De naar Europa terugkeerende schepen hadden deze porceleinen als ballast noodig, waar het artikel zeker zeer geschikt voor was door de zwaarte. Men vond destijds dat het niet voordeelig genoeg was voor den handel, zeker in vergelijking met consumptieartikelen, waar dan veel winst mee gemaakt werd, want het porcelein zal ongetwijfeld wel geregelde afnemers gehad hebben. Behalve in sago, werd er ook wel porcelein verpakt in ‘tobbes’ en ‘kassen’; ook werden er met papier omwikkelde ‘bondels’ van gemaakt.
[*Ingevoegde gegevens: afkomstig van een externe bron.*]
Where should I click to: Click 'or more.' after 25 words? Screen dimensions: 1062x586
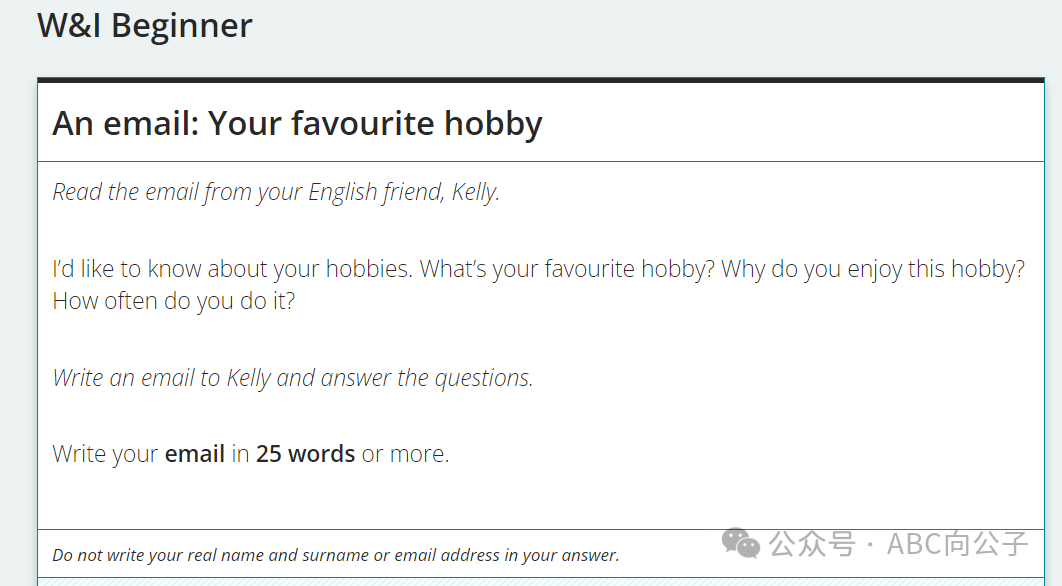(405, 454)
Een bewijs, hoe men vroeger over den smaak van de Chineezen en dat volk zelf dacht, is wel dat men schreef om ‘geen draken of ander gedierte’ op het porcelein af te beelden, maar wel ‘blommetjes’ (de zeer weinig artistieke patronen van Lowestoft). Wie weet hoeveel aanmerkingen de Chineezen nog moesten hooren als ze iets smaakvol of echt chineesch geteekend maakten, in plaats van naar hollandsch of Lowestoft patroon. Het waren juist de kostbare chineesche voorwerpen, die met ‘draken’ versierd waren (vooral voor de Chineezen zelf van veel waarde) en waar de tegenwoordige porcelein verzamelaar oneindig veel liever naar kijkt, dan naar de producten van den 18den eeuwschen wansmaak; (in de brieven wordt dit genoemd: te veel ‘naar de fantaisiën van de Chinezen’ beschilderd). De decoraties van de randen, die het middenstuk omgaven op borden enz. waren steeds verschillend, maar zeer veel, vooral bij wapenborden, werd de ‘fleur de lys’ als randversiering gebruikt met bloemen of landschappen etc. in médaillons. De benamingen, die men in ons land aan de chineesche patronen gaf, waren zeer laag bij de grond, om het zoo uit te drukken: ‘peterselie’, de ‘botjes’, ‘het krabbetje’, ‘de zotjes’, ‘de lijzen’, ‘melk en bloed’, ‘hekwerk’, etc.; zij waren in het chineesch veel artistieker. Zoo zal het onze voorouders wel niet bekend zijn geweest, dat borden, waar in de teekening een paar eenden voorkomen, het huwelijksgeluk symboliseeren. Echter werden ook wel voorwerpen besteld met bepaald chineesch décor, hetgeen blijkt uit de volgende curieuse beschrijving: ‘5000 paaren met twee uijt een rots schietende bloemdragende stronken, en een daarop sittende vogel en een rand van buijten en binnen in de kop en een bloem in desselvs bodem, de schotel als de kop van buijten à 4½
bond=Th. 225.’
In een brief uit China komt het volgende voor: ‘de porcellain koopers in 't vaderland zullen nooit gebrek aan critiques hebben, want misschien zijn er 50 porcellainwinkels, en hoe kan ik beletten al loop ik den geheelen dag winkel uijt en in dat niet een Sweed of Deen in een van die een monster, dat nieuw (of liever vernieuwt) is of 't geen ik juist noodig heb, weg koopt, in die tijd dat ik in eens andere winkel er onderzoek naar doe, en dat de porcellkoopers in 't Vaderland juijst op zulk een monster vallende of het zelve weeder uijtverkocht en gewilt geworden zijnde, zulk een tot een woorwerp neemen, juist alsof zulks 't geheele assortiment reegelde, en bij de E. Comp. ook geen nieuwe fraaije of gewilde zaeken waren gekoomen’. Deze opmerkingen waren waarschijnlijk van een der ‘Tekenaars’ van de O.I.C., want men leest ook in een brief van:
| |
| |
‘de remarques omtrent het porcelijn, welke remarques den Eersten Tekenaar op zijn uitrijs reeds had opgemaakt’. Hij is het ook zeker die spreekt van: ‘wat ontsaggelijke quantiteijten porcelijnen de Sweeden, toen ik het laatst in China was, hebben weggepakt’.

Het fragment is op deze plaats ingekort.